La Cour constitutionnelle sud-africaine doit décider jeudi si le président Jacob Zuma a violé la constitution en utilisant l’argent des contribuables pour rénover sa résidence privée, un jugement qui pourrait encore alimenter les appels, déjà nombreux, à sa démission.
Jacob Zuma accumule en effet déboires et scandales de corruption, dont le dernier en date implique une richissime famille d’origine indienne soupçonnée d’intervenir dans la nomination de ministres.Le président est aussi malmené à cause des mauvais résultats de la première économie industrialisée du continent, qui a enregistré une faible croissance en 2015 (1,3%).
Jeudi, la plus haute instance judiciaire du pays doit se prononcer sur l’affaire Nkandla, du nom de la vaste propriété privée du chef de l’État en pays zoulou (est), qui empoisonne la vie politique depuis quatre ans.
Le contribuable a payé quelque 20 millions d’euros (au cours de l’époque) pour rénover ce luxueux domaine, officiellement pour en améliorer la sécurité.Les travaux incluaient notamment la construction d’une piscine, d’un poulailler, d’un enclos pour le bétail, d’un amphithéâtre et d’un centre d’accueil des visiteurs.
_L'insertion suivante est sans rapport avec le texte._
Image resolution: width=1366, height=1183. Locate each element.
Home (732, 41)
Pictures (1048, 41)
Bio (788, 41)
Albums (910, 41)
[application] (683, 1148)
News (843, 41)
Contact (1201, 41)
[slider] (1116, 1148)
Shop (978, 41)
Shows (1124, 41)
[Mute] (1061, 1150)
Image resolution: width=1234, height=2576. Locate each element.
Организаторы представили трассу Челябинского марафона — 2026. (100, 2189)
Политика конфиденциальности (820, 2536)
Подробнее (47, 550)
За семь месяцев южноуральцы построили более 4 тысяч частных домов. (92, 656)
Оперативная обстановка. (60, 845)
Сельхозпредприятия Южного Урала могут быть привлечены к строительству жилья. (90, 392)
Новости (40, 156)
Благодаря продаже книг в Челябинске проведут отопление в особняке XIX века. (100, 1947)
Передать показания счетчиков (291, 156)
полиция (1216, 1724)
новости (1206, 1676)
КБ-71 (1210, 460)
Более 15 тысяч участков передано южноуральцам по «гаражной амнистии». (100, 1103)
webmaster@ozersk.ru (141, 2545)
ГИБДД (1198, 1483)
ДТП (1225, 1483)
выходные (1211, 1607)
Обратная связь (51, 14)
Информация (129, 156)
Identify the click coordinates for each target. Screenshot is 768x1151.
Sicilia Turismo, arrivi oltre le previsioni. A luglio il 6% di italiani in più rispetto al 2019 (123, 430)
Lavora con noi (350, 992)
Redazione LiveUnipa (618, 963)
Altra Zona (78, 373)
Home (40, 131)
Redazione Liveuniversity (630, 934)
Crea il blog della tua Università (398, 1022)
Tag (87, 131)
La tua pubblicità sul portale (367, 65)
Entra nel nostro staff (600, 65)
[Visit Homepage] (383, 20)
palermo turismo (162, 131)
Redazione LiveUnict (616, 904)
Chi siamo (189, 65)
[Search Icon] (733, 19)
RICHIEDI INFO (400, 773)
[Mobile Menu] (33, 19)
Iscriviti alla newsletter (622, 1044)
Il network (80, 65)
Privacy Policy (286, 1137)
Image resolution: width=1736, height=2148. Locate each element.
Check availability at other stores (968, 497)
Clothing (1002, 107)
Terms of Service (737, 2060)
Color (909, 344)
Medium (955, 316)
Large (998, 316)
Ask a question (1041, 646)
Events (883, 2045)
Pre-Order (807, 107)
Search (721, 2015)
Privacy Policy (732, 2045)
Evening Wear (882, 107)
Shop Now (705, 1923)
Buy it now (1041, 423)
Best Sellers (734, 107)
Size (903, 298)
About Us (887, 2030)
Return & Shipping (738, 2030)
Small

Le rapport publié en 2014 par la médiatrice de la République, Thuli Madonsela, chargée de veiller au bon usage des deniers publics, est sans appel : le président a "indûment bénéficié" du chantier sur son domaine de Nkandla et doit "rembourser un pourcentage raisonnable des coûts".
En réponse, Jacob Zuma a ordonné des enquêtes gouvernementales qui l’ont au final innocenté.Le ministre de la Police, Nathi Nhleko, a notamment conclu, lors d’une conférence de presse qui a fait le bonheur des humoristes, que les travaux de Nkandla étaient tous justifiés : la piscine était ainsi "un réservoir d’eau" en cas d’incendie, et le poulailler destiné à éviter que les bêtes ne s’égarent près des systèmes de sécurité.
Les explications ont provoqué les railleries et l’ire de l’opposition, qui a saisi la Cour constitutionnelle.
A la surprise générale cependant, M.Zuma a fait volte-face en février, quelques semaines avant l’audience de la Cour constitutionnelle.Il s’est dit prêt à rembourser une partie de l’argent, sans pour autant avancer de chiffre.
"Il s’agissait simplement d’une perception politique que je refusais de payer.Je n’ai jamais dit que je n’allais pas payer cet argent", a-t-il affirmé au Parlement, expliquant qu’il refusait de rembourser "une somme dont le montant n’a pas été fixé".
Devant la Cour constitutionnelle, ses avocats ont maintenu cette stratégie et concédé l’erreur du président, estimant que le rapport de Thuli Madonsela était contraignant juridiquement.
"Ce ne serait pas surprenant si la Cour constitutionnelle décidait (jeudi) qu’il y a eu violation de la Constitution et de la loi par le président", a estimé un expert juridique, Pierre de Vos."Mais même dans ce cas, la Cour constitutionnelle n’a pas le pouvoir (...) d’ordonner une procédure de destitution du président", a-t-il ajouté.
Selon Pierre De Vos, la Cour pourrait exiger du président Zuma qu’il fasse ce que les députés de l’opposition réclament à cor et à cri lors des séances au Parlement : "rendre l’argent".
Pour le principal parti d’opposition, l’Alliance démocratique (DA), à l’origine de la saisine de la Cour constitutionnelle avec le parti de gauche radicale EFF, le jugement de jeudi sera un "moment fondateur pour la démocratie en Afrique du Sud".Il pourrait "imposer des sanctions décisives sur tous ceux impliqués dans des abus de biens publics", a estimé le DA.
L’EFF fait de son côté pression pour destituer le président.Mais le parti de Jacob Zuma, le Congrès national africain (ANC), au pouvoir depuis la chute officielle du régime ségrégationniste d’apartheid en 1994, domine très largement le Parlement.
Au pouvoir depuis 2009, Jacob Zuma l’indéboulonnable effectue son deuxième et dernier mandat qui prend fin en 2019.En dépit de ses nombreux revers, il continue à bénéficier d’un large soutien au sein de son parti.L’ANC, qui s’attend à quelques déconvenues lors des élections locales cette année, a toutefois le pouvoir de le remplacer avant les élections générales.